Exercise prompt
Copy all the entries below exactly, but not the pictures.

Entries supplied

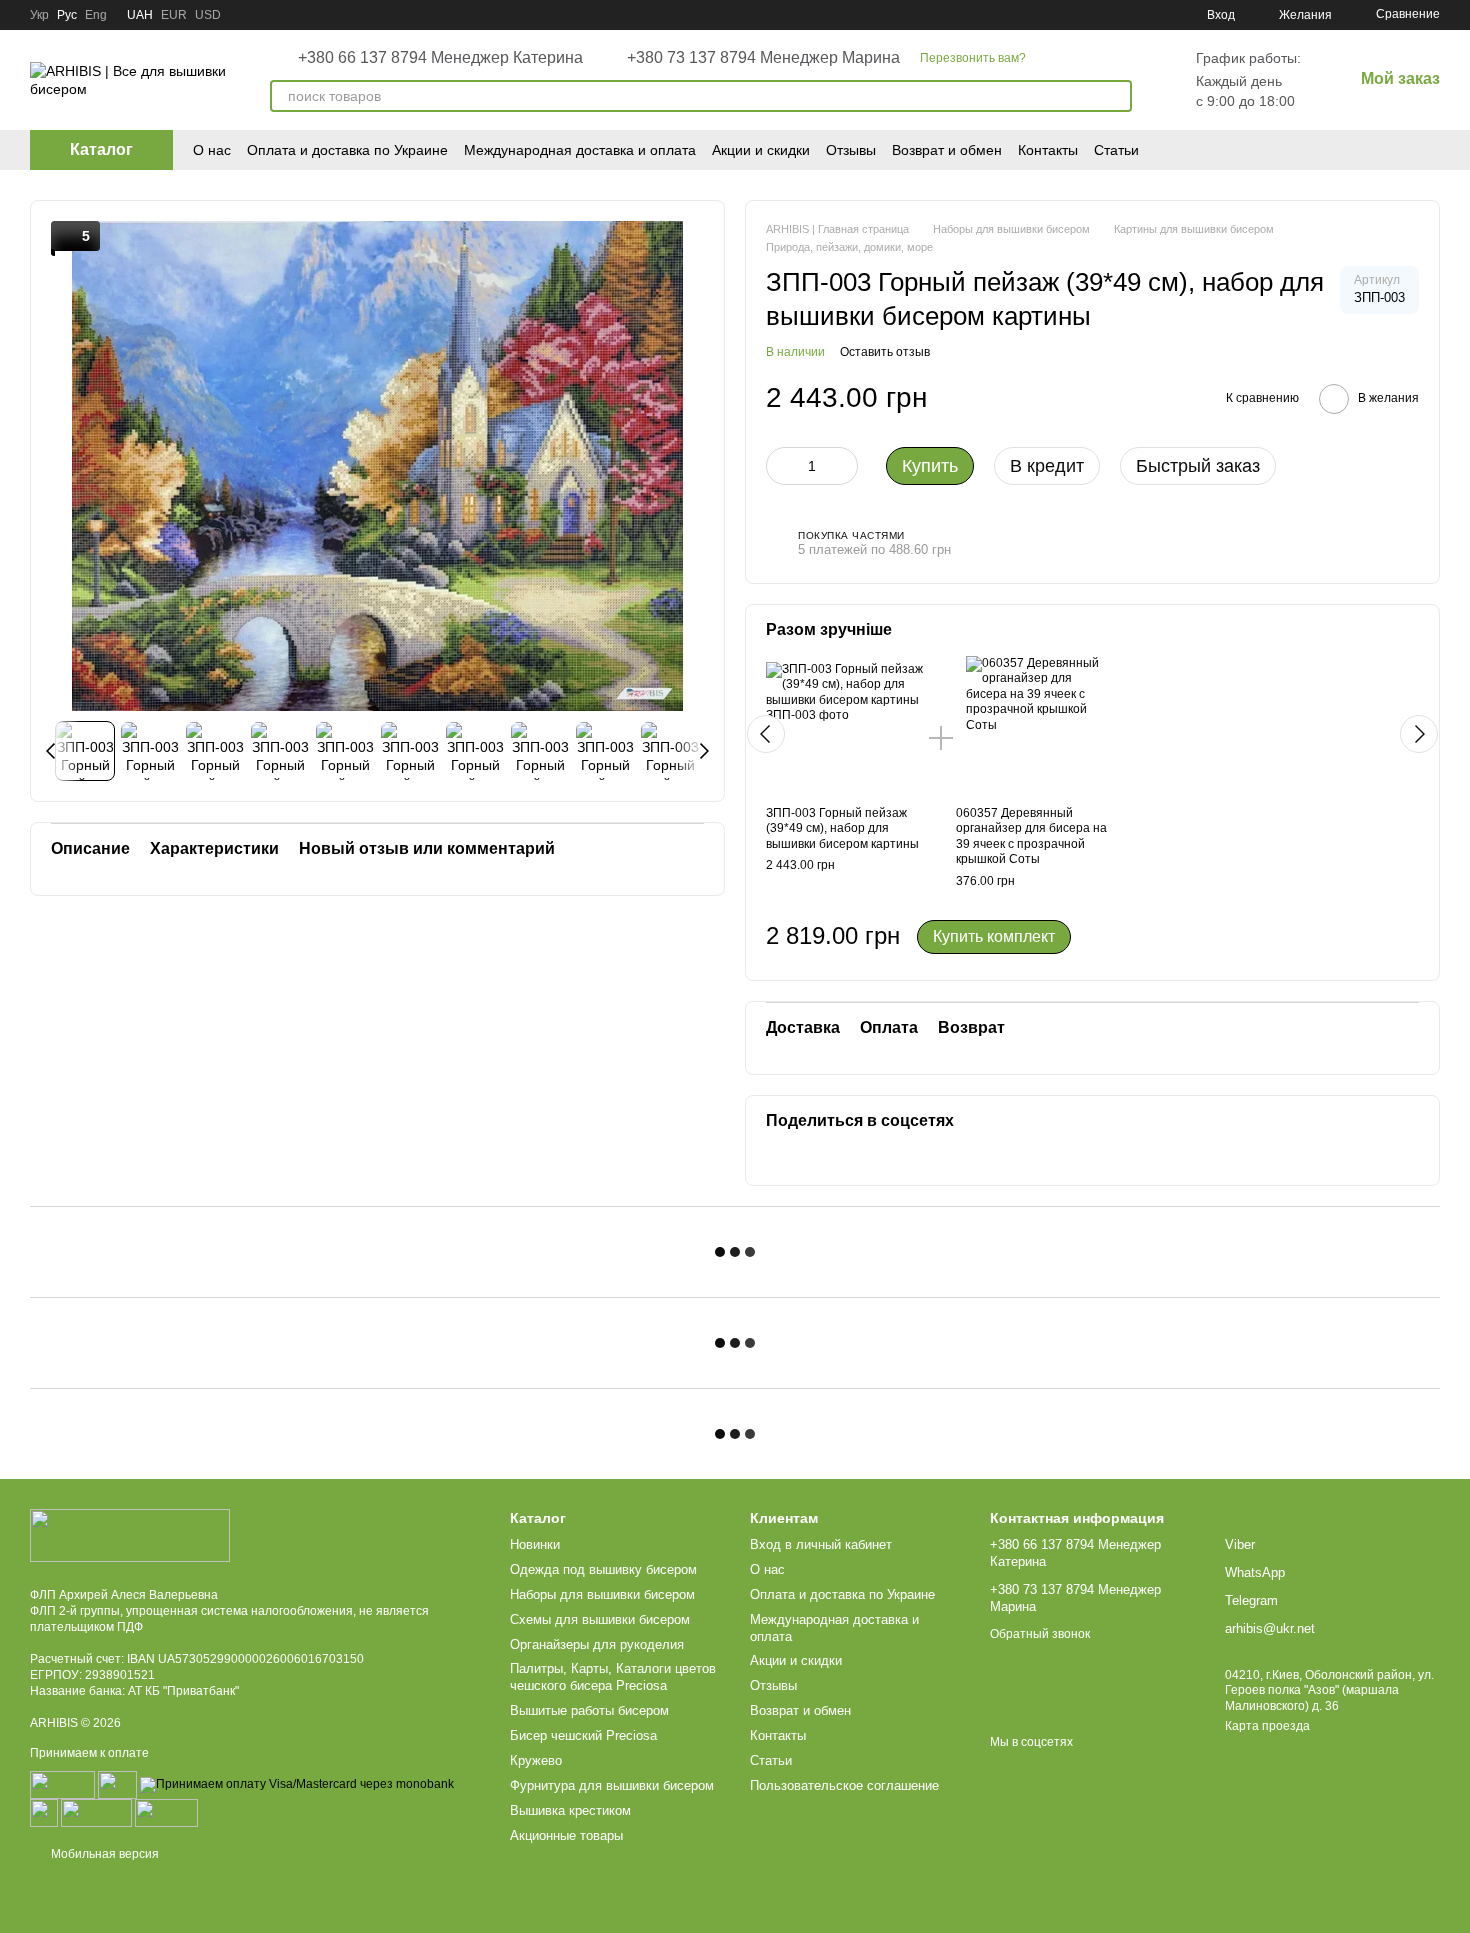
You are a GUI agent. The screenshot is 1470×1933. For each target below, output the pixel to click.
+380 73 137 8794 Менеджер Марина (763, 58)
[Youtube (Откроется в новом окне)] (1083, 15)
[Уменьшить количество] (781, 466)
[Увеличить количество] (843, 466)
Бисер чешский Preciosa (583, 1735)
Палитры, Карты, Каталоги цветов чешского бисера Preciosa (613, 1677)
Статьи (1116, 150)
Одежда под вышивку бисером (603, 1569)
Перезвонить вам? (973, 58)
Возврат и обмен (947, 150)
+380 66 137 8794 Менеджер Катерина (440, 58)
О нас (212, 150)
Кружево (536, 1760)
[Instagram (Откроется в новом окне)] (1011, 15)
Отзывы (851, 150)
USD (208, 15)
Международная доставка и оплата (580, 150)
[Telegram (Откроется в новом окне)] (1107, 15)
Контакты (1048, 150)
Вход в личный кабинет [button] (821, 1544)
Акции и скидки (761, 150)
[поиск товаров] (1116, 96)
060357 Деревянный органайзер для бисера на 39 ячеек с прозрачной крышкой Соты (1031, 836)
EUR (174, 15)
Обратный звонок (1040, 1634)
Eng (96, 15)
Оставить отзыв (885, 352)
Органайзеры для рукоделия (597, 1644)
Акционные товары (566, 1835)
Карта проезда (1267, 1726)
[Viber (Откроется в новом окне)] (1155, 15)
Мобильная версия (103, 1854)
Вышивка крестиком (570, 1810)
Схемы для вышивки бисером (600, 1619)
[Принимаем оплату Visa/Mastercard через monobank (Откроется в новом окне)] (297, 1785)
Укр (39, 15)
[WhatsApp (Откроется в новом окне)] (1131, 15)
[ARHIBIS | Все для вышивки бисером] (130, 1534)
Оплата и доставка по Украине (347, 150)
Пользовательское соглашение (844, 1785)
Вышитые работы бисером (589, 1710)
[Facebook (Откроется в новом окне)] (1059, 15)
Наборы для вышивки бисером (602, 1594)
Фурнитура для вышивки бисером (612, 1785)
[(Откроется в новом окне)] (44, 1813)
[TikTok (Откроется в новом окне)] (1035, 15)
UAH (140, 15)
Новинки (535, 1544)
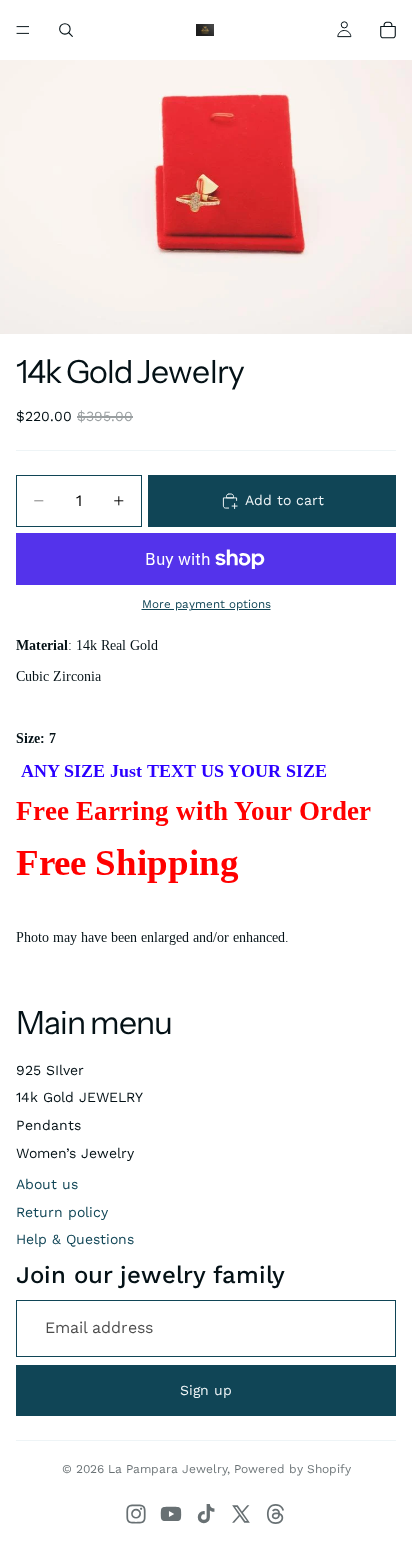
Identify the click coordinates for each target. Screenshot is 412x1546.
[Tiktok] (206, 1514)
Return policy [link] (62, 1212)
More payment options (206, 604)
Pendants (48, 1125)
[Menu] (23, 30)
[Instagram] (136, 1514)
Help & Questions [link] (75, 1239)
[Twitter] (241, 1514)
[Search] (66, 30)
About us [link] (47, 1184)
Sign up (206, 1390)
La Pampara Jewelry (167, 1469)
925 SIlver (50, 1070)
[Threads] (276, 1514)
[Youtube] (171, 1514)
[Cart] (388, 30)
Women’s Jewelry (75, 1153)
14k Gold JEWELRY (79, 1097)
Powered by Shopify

Output for this task
You are a GUI agent. The screenshot is 1470×1933. For each target below, output the pixel to click.
+380 73 137 8794 Менеджер Марина (763, 58)
[Youtube (Откроется в новом окне)] (1083, 15)
[Уменьшить количество] (781, 466)
[Увеличить количество] (843, 466)
Бисер чешский Preciosa (583, 1735)
Палитры, Карты, Каталоги цветов чешского бисера Preciosa (613, 1677)
Статьи (1116, 150)
Одежда под вышивку бисером (603, 1569)
Перезвонить вам? (973, 58)
Возврат и обмен (947, 150)
+380 66 137 8794 Менеджер Катерина (440, 58)
О нас (212, 150)
Кружево (536, 1760)
[Instagram (Откроется в новом окне)] (1011, 15)
Отзывы (851, 150)
USD (208, 15)
Международная доставка и оплата (580, 150)
[Telegram (Откроется в новом окне)] (1107, 15)
Контакты (1048, 150)
Вход в личный кабинет [button] (821, 1544)
Акции и скидки (761, 150)
[поиск товаров] (1116, 96)
060357 Деревянный органайзер для бисера на 39 ячеек с прозрачной крышкой Соты (1031, 836)
EUR (174, 15)
Обратный звонок (1040, 1634)
Eng (96, 15)
Оставить отзыв (885, 352)
Органайзеры для рукоделия (597, 1644)
Акционные товары (566, 1835)
Карта проезда (1267, 1726)
[Viber (Откроется в новом окне)] (1155, 15)
Мобильная версия (103, 1854)
Вышивка крестиком (570, 1810)
Схемы для вышивки бисером (600, 1619)
[Принимаем оплату Visa/Mastercard через monobank (Откроется в новом окне)] (297, 1785)
Укр (39, 15)
[WhatsApp (Откроется в новом окне)] (1131, 15)
[ARHIBIS | Все для вышивки бисером] (130, 1534)
Оплата и доставка по Украине (347, 150)
Пользовательское соглашение (844, 1785)
Вышитые работы бисером (589, 1710)
[Facebook (Откроется в новом окне)] (1059, 15)
Наборы для вышивки бисером (602, 1594)
Фурнитура для вышивки бисером (612, 1785)
[(Откроется в новом окне)] (44, 1813)
[TikTok (Откроется в новом окне)] (1035, 15)
UAH (140, 15)
Новинки (535, 1544)
Identify the click coordinates for each target. Screenshot is 412x1546.
[Tiktok] (206, 1514)
Return policy [link] (62, 1212)
More payment options (206, 604)
Pendants (48, 1125)
[Menu] (23, 30)
[Instagram] (136, 1514)
Help & Questions [link] (75, 1239)
[Twitter] (241, 1514)
[Search] (66, 30)
About us [link] (47, 1184)
Sign up (206, 1390)
La Pampara Jewelry (167, 1469)
925 SIlver (50, 1070)
[Threads] (276, 1514)
[Youtube] (171, 1514)
[Cart] (388, 30)
Women’s Jewelry (75, 1153)
14k Gold JEWELRY (79, 1097)
Powered by Shopify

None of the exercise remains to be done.